Ouch! Okay, maybe I deserved that.

"Now, are we done being snippy?" Estelle continued in a professorly voice.

"Yes," Joy groused like a petulant elementary schooler.

"Good. I called to let you know that I got the utilities turned on and also to tell you that the general store in town sells moving boxes and packing materials, in case you want to set anything aside from your mother's store."

Oh. All on a Sunday? "That was nice of you to check."

"I'll take that as a ‘Thank you, Estelle.' It's a good thing I've got a thick hide that usually lets shit roll off my back. "

"Yes, it is." Tail metaphorically tucked between her legs, Joy made a note to give Estelle a hefty raise when she returned to Chicago.

They talked a few minutes longer, mostly about Joy's plans for the store, and when they hung up, Joy's shoulders bent under the weight of the looming labor. Oddly, the medicine cabinet crisis had whisked that worry away—probably because it was a different, albeit temporary, disaster.

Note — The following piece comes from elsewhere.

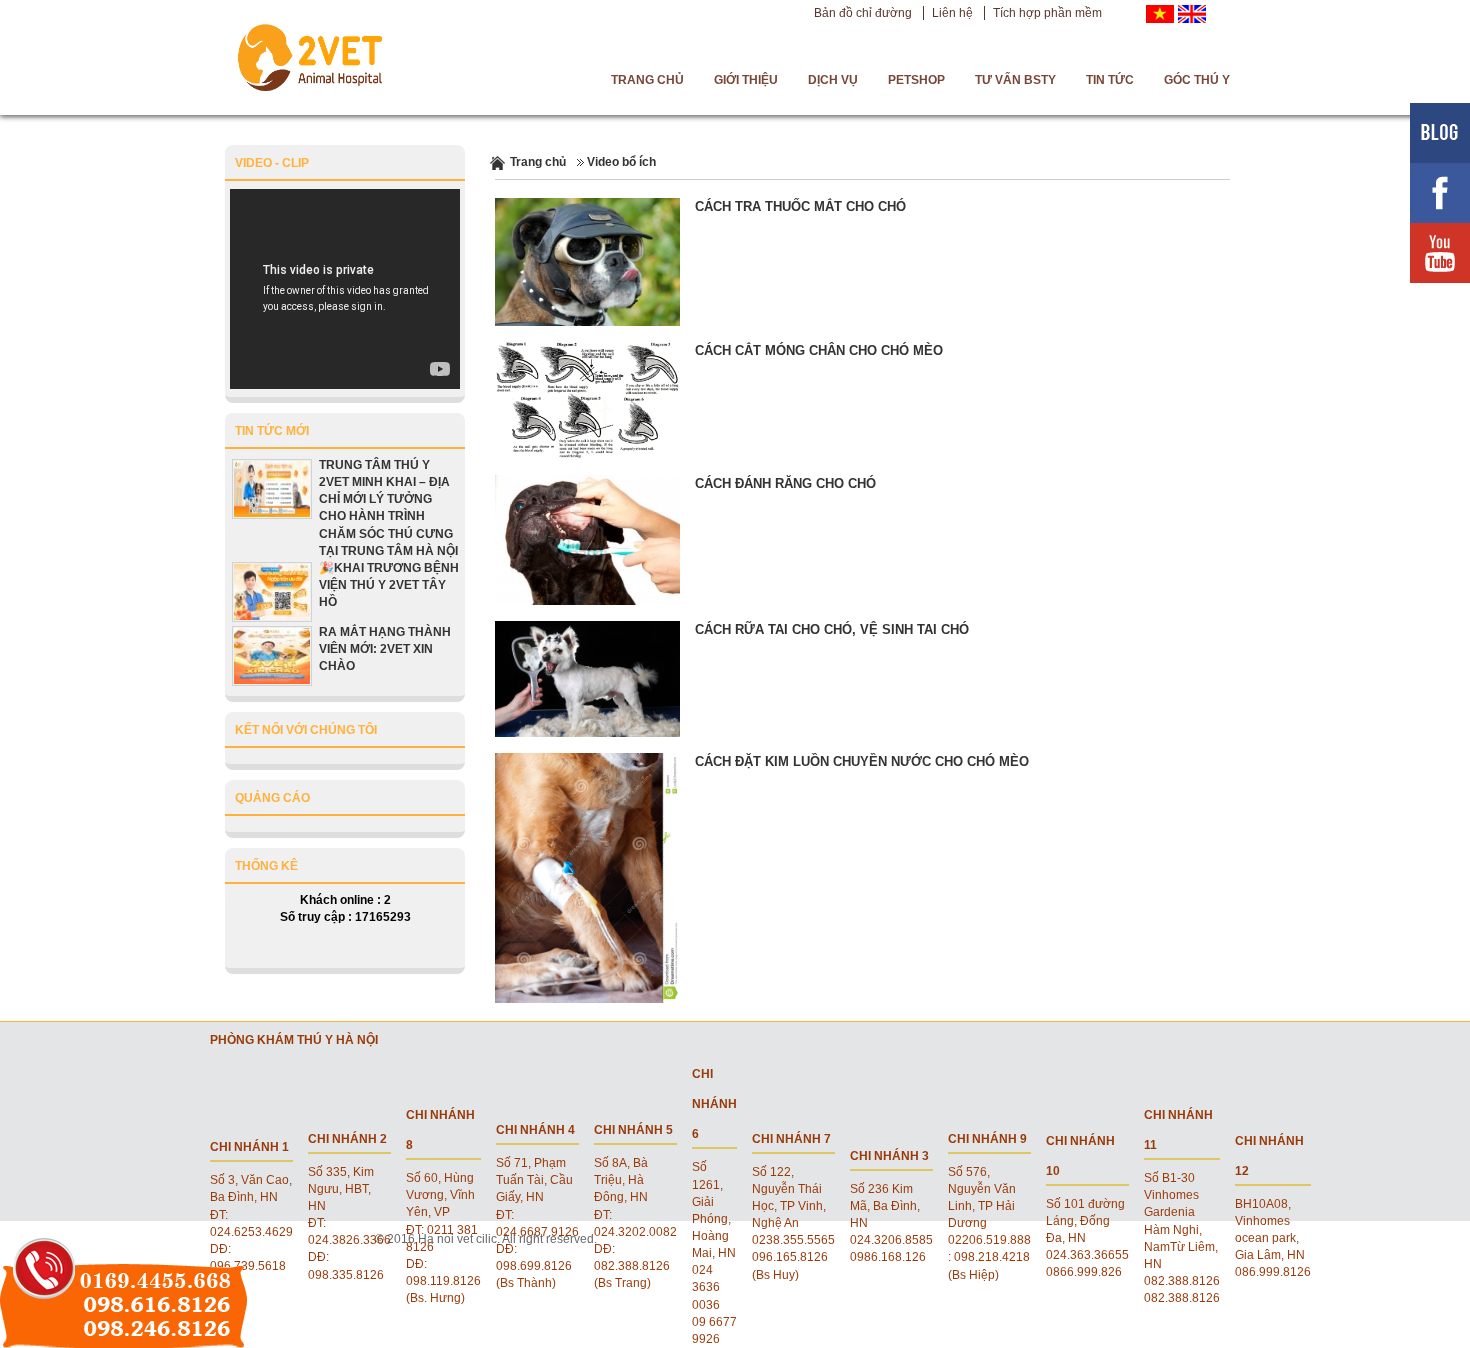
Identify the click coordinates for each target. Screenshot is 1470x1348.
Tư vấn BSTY (1015, 80)
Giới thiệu (746, 80)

That chaos caused something new to bubble in her brain: the reveal of the multi-dimensional man behind the contractor persona. Charlie Hunnicutt had intriguing layers; he wasn't just a pretty face women drooled over. Not that she was going to do anything with this discovery. Nope, no sir. But now that she'd seen this other side of him, remorse rose up inside her. After she did what she would do tomorrow, she hoped he only disliked her a tiny bit more than he did now. In fact, she prayed he didn't out-and-out hate her.

It was time to give her battle armor a fresh polish.